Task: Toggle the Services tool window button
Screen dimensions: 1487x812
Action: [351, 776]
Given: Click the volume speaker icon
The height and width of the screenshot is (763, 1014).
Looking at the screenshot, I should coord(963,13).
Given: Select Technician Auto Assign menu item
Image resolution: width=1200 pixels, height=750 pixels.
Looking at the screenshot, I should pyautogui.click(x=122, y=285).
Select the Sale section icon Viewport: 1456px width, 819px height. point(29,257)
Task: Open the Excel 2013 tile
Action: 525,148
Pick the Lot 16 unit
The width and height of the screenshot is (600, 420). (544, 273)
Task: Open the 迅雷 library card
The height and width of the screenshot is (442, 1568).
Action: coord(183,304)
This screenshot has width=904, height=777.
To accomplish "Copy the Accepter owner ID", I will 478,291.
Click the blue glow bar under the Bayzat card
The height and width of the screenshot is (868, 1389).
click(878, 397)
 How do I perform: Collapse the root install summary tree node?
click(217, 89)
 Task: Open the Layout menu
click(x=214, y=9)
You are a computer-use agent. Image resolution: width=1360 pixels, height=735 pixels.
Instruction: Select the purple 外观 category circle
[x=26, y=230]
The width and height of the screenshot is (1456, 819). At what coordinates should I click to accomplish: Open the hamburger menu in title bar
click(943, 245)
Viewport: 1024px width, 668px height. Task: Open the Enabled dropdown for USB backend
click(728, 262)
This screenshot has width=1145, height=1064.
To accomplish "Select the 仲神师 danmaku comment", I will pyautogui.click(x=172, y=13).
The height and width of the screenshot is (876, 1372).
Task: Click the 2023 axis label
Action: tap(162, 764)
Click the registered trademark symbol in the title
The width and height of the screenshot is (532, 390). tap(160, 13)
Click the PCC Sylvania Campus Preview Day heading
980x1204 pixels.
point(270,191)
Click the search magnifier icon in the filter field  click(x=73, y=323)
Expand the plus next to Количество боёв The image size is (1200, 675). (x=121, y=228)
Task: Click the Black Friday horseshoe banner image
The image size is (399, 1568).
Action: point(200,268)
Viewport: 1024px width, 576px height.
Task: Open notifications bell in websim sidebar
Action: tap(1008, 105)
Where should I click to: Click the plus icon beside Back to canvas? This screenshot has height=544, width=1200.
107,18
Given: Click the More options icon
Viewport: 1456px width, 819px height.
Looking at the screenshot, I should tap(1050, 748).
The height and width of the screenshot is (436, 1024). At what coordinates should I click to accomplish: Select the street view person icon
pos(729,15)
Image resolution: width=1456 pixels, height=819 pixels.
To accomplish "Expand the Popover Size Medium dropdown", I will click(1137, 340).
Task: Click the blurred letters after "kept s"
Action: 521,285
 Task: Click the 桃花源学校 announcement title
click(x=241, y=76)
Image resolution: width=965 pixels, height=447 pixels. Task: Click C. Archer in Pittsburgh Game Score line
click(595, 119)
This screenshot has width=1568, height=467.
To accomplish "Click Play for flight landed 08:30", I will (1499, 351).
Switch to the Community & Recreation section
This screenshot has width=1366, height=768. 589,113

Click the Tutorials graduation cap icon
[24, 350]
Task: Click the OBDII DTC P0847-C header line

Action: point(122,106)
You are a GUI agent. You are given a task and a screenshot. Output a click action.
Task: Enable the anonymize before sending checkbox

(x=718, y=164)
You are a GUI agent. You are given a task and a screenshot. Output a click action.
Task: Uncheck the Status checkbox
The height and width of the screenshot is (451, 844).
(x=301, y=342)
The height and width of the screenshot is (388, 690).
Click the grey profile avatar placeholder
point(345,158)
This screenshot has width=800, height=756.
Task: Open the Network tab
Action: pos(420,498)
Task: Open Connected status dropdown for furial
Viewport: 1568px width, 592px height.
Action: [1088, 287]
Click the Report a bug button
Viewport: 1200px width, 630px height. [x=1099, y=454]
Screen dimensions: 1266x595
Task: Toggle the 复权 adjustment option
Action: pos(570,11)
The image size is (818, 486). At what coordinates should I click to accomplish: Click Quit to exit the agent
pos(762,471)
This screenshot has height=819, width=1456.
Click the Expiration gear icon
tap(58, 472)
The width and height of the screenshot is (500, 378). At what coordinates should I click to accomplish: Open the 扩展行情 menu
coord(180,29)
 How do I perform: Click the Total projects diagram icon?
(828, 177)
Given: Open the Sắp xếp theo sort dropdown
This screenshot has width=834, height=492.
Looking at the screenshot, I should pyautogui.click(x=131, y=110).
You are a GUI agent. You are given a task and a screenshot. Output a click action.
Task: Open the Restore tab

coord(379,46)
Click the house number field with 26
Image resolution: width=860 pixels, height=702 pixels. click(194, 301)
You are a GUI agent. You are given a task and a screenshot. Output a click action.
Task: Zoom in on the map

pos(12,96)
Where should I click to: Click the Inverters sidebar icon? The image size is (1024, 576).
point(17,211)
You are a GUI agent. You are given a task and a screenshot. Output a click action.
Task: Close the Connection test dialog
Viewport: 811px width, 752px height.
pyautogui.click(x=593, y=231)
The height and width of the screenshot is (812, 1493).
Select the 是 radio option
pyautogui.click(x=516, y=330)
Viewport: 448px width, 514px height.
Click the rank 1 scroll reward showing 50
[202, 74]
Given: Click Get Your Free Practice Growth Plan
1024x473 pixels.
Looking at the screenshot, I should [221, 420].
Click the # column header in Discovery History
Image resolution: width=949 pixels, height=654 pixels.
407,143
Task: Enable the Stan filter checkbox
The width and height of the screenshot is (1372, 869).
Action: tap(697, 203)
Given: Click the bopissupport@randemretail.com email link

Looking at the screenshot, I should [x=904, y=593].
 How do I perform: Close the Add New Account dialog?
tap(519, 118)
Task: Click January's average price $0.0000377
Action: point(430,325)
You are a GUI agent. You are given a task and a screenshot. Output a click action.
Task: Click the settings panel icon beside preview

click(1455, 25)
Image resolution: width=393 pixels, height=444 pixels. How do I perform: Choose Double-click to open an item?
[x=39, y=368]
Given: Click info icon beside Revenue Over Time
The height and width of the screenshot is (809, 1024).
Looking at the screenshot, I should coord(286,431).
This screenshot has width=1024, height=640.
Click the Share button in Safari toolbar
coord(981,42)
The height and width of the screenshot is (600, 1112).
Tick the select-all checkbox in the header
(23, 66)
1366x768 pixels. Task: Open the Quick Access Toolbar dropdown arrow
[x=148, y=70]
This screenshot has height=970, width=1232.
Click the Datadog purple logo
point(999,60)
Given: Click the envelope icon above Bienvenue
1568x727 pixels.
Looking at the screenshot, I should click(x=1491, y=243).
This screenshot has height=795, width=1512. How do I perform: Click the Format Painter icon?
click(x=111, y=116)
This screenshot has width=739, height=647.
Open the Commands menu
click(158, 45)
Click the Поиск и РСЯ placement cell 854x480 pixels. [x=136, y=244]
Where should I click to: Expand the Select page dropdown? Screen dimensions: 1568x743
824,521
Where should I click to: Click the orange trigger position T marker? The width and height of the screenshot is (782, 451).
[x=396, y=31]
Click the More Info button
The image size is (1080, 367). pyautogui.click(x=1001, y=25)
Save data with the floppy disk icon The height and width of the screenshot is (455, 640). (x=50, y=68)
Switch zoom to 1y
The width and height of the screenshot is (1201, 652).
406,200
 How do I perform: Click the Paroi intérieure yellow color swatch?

Stated problem:
Reproduce the material above without any change, from its first line through the line containing "Action: coord(183,304)".

Result:
Task: Toggle the Services tool window button
Screen dimensions: 1487x812
Action: [351, 776]
Given: Click the volume speaker icon
The height and width of the screenshot is (763, 1014).
Looking at the screenshot, I should coord(963,13).
Given: Select Technician Auto Assign menu item
Image resolution: width=1200 pixels, height=750 pixels.
Looking at the screenshot, I should pyautogui.click(x=122, y=285).
Select the Sale section icon Viewport: 1456px width, 819px height. point(29,257)
Task: Open the Excel 2013 tile
Action: 525,148
Pick the Lot 16 unit
The width and height of the screenshot is (600, 420). (544, 273)
Task: Open the 迅雷 library card
The height and width of the screenshot is (442, 1568).
Action: coord(183,304)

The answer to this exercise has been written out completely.